Tuesday, May 18, 2021

The cohesive and conflict dimensions of religion in India

 The cohesive and conflict dimensions of religion in India

India is characterized by more ethnic and religious groups than most other countries of the world. Aside from the much noted 2000-odd castes, there are eight "major" religions, 15-odd languages spoken in various dialects in 22 states and nine union territories, and a substantial number of tribes and sects. Three ethnic or religious conflicts have stood out of late: two occurred in the states of "Assam and Punjab; another, the more widely known Hindu-Muslim conflict, continues to persist. The Assam problem is primarily ethnic, the Punjab problem is based on both religious and regional conflicts, while the HinduMuslim problem is predominantly religious.
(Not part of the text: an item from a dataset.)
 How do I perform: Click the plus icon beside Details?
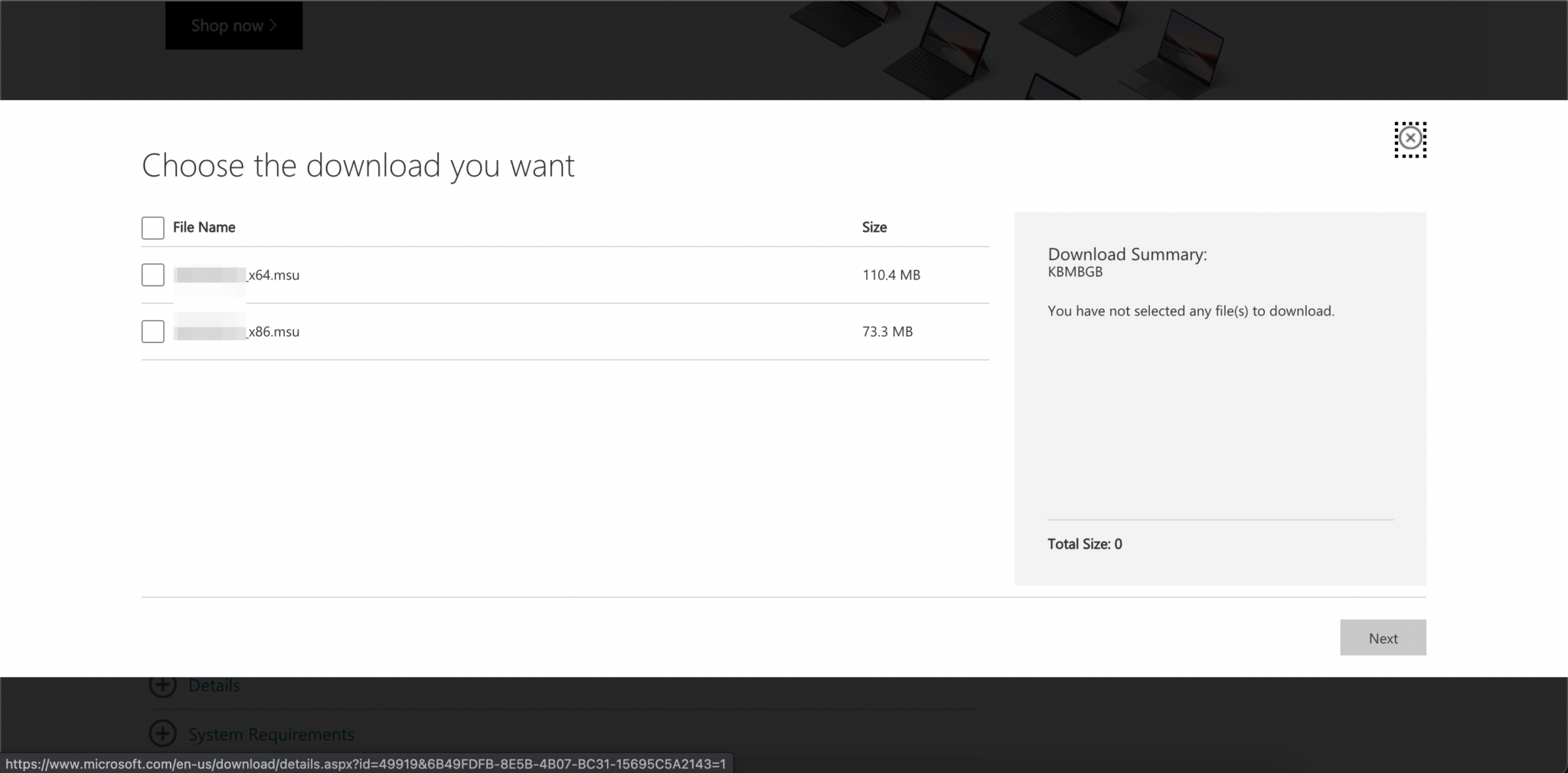tap(163, 685)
The three conflicts mentioned, Assam has attracted the largest attention of late. Not since the 1947 partition of India have so many people been killed and uprooted as a result of ethnic or communal violence. By most available reports now, mob violence has claimed four thousand lives, rendered about 200,000 homeless, and forced a large number to leave the state for protection elsewhere. The immediate occasion of this bloodshed was the election held in February, though conflict and tension have been present for the last three years. In Assam, three culturally disparate groups have been in collision: the Assamese, the Bengalis (both of which have segments of Hindus and Muslims) and the tribals, which are localized communities.
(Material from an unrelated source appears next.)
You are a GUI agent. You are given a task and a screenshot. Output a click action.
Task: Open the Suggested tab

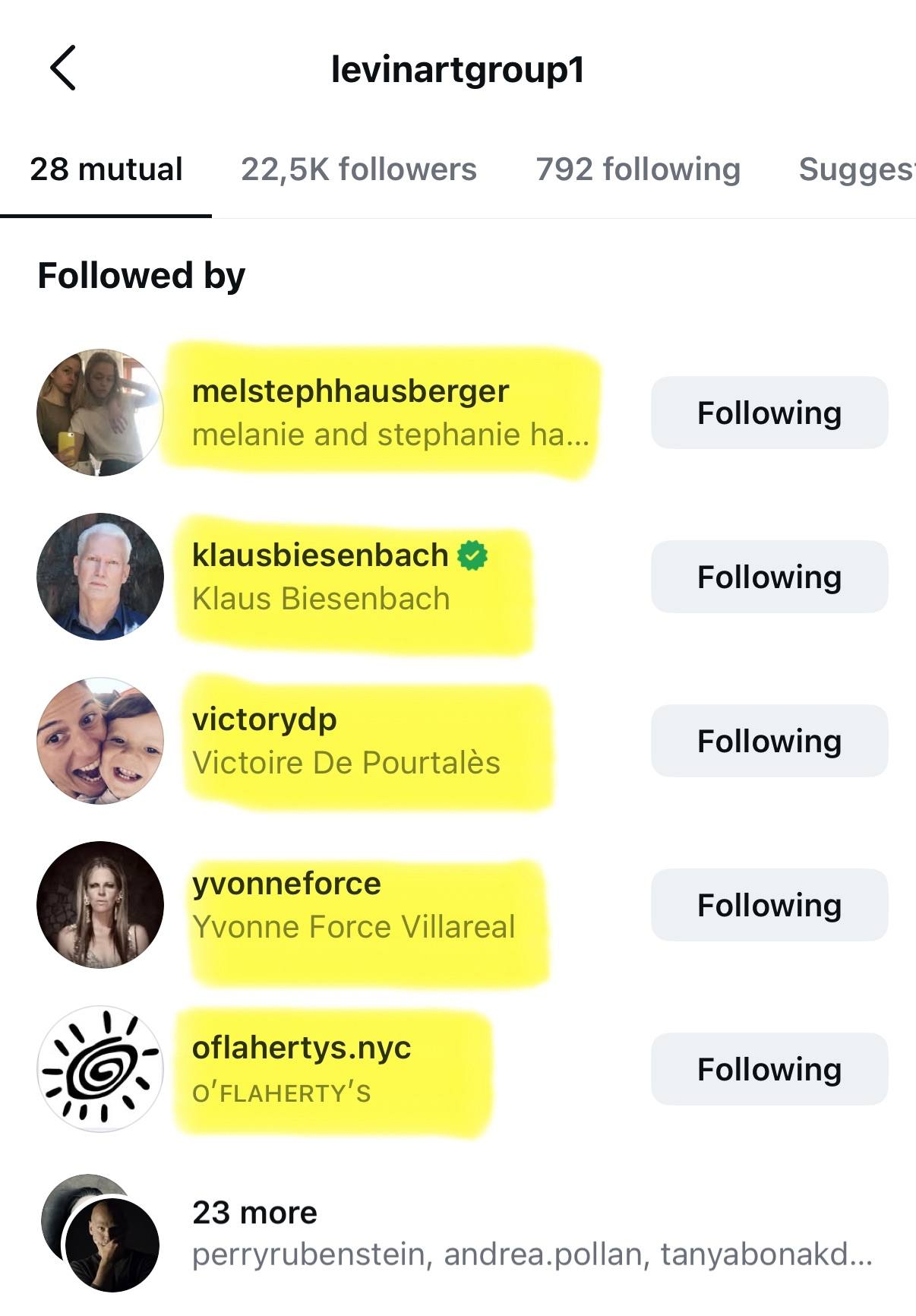coord(856,169)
Historical Pattern of Migration 

Assam has had the highest rate of population growth in India since the beginning of this century. Migration into the state accounts for a substantial part of this growth. Most migrants came from Bengal, including what is now Bangladesh (known as East Bengal before the 1947 partition and East Pakistan from 1947-71). Bengali migrants were both Hindus and Muslims. Bengali Hindus started arriving after the British created tea plantations in the middle of the nineteenth century. Because of their educational advantage over Assamese, they were better suited to man the growing administrative and professional machinery.
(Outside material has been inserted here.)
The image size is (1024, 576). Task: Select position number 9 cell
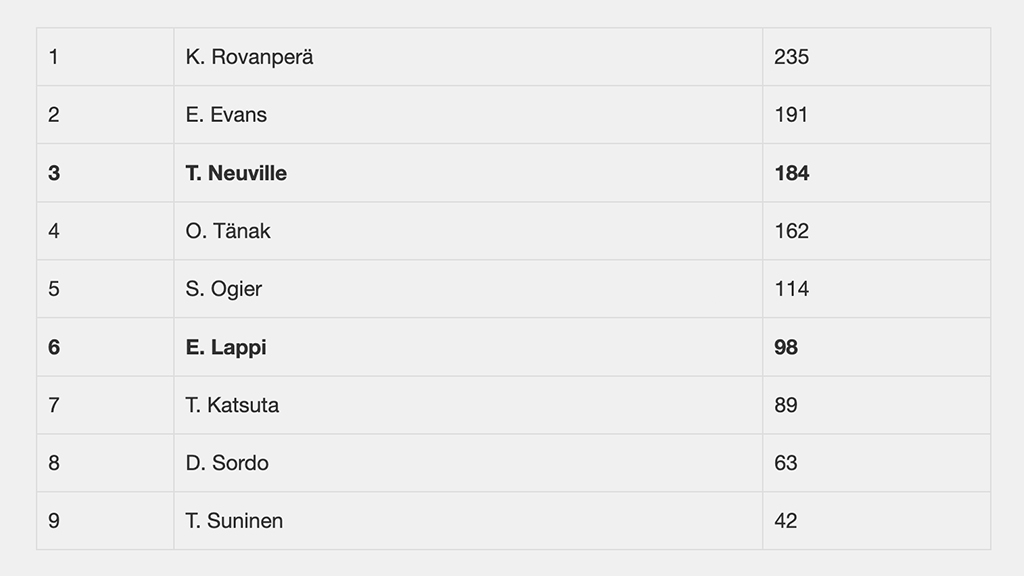105,520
Bengali Muslims on the other hand, were mainly peasants. They originated predominantly in East Bengal, a highly populated area with low agricultural productivity and a fragmented landholding pattern incapable of supporting large families. In contrast, Assam was less populated, many areas were unsettled, and there was less pressure on the land. Bengali peasants made large tracts of waste, flooded and forested land habitable and productive along the southern bank of the Brahmaputra River, an area that is also populated by indigenous tribal groups, especially the Lalung.

Overall Bengali dominance began to manifested itself in various ways. They held urban professions, their language was more developed and widely used in Assam, and their educational and even numerical superiority became more than evident. With the halting spread of education in the twentieth century, the Assamese middle class slowly emerged, and with the growth of the Assamese middle class, the seeds of what has been called "little nationalism" were sown in Assam.

Post-Independence Developments

After the partition of 1947 and the transfer of a very large Bengali Muslim district of Sylhet to East Pakistan, the Assamese middle class came to power for the first time in about a century. Through expanded educational programs and the use of Assamese as a language in the university, this newly acquired power, electorally buttressed, was used to consolidate the position of the Assamese middle class against Bengali dominance in administrative services and professions. On the other hand, the various tribes on the lower ranges were less developed than both of these contending communities. Depending on the preponderance of one or the other in their local context, they felt pressured, even exploited, culturally, economically and politically by both groups. 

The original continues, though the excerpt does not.